EXERCISE MATERIAL section start
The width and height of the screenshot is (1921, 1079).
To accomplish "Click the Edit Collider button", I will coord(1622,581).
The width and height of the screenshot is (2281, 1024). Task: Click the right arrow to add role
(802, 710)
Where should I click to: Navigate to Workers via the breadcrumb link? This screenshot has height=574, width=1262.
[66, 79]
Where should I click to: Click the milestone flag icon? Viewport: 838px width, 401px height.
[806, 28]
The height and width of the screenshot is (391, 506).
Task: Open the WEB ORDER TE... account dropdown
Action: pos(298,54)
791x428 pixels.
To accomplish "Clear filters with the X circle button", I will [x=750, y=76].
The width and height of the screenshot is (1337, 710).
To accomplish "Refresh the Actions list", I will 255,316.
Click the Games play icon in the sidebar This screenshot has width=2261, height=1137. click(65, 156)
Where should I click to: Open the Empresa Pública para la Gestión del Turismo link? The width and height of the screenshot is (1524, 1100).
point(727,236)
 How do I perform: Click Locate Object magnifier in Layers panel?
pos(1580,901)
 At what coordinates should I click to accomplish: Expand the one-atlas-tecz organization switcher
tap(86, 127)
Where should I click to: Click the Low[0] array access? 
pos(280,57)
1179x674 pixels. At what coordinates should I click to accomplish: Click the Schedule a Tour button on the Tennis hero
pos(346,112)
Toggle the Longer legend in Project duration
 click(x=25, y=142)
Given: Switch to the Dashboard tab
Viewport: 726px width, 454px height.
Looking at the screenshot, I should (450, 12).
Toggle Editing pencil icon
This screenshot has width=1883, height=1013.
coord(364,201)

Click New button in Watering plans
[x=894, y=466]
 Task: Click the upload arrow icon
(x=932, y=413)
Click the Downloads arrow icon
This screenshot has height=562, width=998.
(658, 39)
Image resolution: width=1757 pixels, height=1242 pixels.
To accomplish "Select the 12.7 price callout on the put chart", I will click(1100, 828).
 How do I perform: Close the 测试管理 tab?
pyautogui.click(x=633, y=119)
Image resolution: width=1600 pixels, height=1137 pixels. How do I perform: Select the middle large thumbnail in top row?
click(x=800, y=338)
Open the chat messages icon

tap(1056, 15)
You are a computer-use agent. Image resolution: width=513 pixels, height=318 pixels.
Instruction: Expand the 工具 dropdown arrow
EXERCISE MATERIAL section end
_EXERCISE DETAILS_
Go to the line with "Image resolution: width=1757" and set down that line and every line after it, through the end of the material above, word for word.

_RESULT BELOW_
Image resolution: width=1757 pixels, height=1242 pixels.
To accomplish "Select the 12.7 price callout on the put chart", I will click(1100, 828).
 How do I perform: Close the 测试管理 tab?
pyautogui.click(x=633, y=119)
Image resolution: width=1600 pixels, height=1137 pixels. How do I perform: Select the middle large thumbnail in top row?
click(x=800, y=338)
Open the chat messages icon

tap(1056, 15)
You are a computer-use agent. Image resolution: width=513 pixels, height=318 pixels.
Instruction: Expand the 工具 dropdown arrow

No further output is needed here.